Self Bedruiping Sistem

"Cara berbelanja diri sendiri sedapat mungkin harus dilakukan agar terlepas dari rasa menggantungkan diri kepada pertolongan orang lain."

Sabar dan Tawakkal

"Dengan sabar dan tawakkal kita harus dapat mencapai tingkat dan martabat rasa. Pengorbanan untuk mendidik diri pribadi dan masyarakat harus diberikan dengan ikhlas."

"Hanya dengan cinta, manusia bisa berkreasi. Cinta oleh Einstein disebut: 'titik pusat gravitasi kesadaran emosional tempat terjadinya kreasi, cinta adalah panglima yang bisa mempersatukan segala nilai etik menjadi satu kesatuan yang dinamis dan harmonis'."

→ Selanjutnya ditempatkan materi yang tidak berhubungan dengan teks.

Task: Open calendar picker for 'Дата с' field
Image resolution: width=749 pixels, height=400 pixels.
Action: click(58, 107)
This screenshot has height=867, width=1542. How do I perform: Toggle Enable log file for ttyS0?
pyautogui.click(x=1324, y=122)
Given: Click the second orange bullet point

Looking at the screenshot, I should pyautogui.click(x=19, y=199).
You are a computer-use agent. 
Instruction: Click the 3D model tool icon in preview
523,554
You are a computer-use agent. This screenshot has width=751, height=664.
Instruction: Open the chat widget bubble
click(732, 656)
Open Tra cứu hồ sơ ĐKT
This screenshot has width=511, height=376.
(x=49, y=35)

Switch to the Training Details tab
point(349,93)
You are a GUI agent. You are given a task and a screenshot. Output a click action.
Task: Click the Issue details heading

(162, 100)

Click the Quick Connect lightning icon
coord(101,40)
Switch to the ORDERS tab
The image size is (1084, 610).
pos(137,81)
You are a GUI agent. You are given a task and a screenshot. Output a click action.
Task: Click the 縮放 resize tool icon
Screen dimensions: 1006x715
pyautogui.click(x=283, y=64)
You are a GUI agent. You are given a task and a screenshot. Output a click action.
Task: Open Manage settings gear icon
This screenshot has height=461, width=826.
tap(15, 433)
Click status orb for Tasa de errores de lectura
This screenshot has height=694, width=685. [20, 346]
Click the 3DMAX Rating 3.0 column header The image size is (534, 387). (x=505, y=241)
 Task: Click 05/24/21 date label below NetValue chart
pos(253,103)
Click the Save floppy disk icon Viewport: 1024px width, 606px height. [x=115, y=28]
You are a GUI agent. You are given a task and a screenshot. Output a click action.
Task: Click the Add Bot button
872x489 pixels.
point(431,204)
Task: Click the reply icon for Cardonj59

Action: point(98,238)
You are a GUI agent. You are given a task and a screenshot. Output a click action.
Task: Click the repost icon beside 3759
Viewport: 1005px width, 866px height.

- Filosofi Pendidikan POMOSDA

Filosofi Pendidikan Modern

Nama pondok yang diikuti kata-kata "modern" merupakan upaya mengenalkan jati diri yang sesuai dengan kemajuan zaman dan sekaligus mempersiapkan jawaban bagi setiap tantangan. Sebagai orang yang cakap harus dengan berbagai pendidikan dan pelatihan ketrampilan kerja, penguasaan sains dan teknologi, penguasaan berbagai bahasa yang diperlukan untuk menunjang masa depan serta luasnya wawasan.

Memenuhi kriteria modern, Pondok Modern Sumber Daya At-Taqwa menekankan pentingnya disiplin dan semangat belajar yang tinggi disertai dengan upaya mematangkan pemahaman yang tinggi tentang agama Islam sehingga penghayatan imannya dan taqwanya kepada Allah SWT terbentuk dalam bentuk jamaah yang guyub rukun karena suburnya pengembangan akhlak dan budi pekerti yang baik.

"Asal mau 'ukril' pasti gempil (diberi rezeki Allah). Untuk menjadikan ukril ini yang memerlukan kesiapan-kesiapan, pendidikan dan pelatihan yang memadai sehingga menjadi orang yang ulet dalam usaha, banyak kreatifitasnya, banyak inisiatifnya, tidak mudah menyerah dan tidak mudah putus asa apalagi kecil hati. Selalu berjiwa sabar dan tawakkal kepada Allah SWT." - Wasiat Almarhum Bapak Kyai Mohammad Kusnun Malibary

Nilai-Nilai Inti POMOSDA

Berilmu

Pengembangan intelektual yang komprehensif

Beramal

Aplikasi ilmu untuk kemaslahatan masyarakat

Bertaqwa

Landasan spiritual setiap aktivitas

Kekeluargaan

Hubungan harmonis pendidik dan peserta didik

Modern

Adaptasi dengan perkembangan zaman

Berkesinambungan

Pendidikan yang berkelanjutan

Sejarah STT POMOSDA adalah cerita tentang transformasi pendidikan dari tradisi pesantren yang kuat menuju pendidikan tinggi teknologi modern, tanpa kehilangan jati diri sebagai lembaga pendidikan yang berlandaskan nilai-nilai Islam. Perjalanan ini terus berlanjut dengan semangat untuk mencetak generasi ulul albab yang mampu berkontribusi dalam pembangunan bangsa dan negara.